# Request
Copy out every line below that contains the string "each". Case counts, so match capital and small letters exactly.

-------- Data for this task

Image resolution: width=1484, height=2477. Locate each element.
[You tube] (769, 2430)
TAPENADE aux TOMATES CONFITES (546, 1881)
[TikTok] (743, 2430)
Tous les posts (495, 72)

----------------

# Response
Image resolution: width=1484, height=2477. Locate each element.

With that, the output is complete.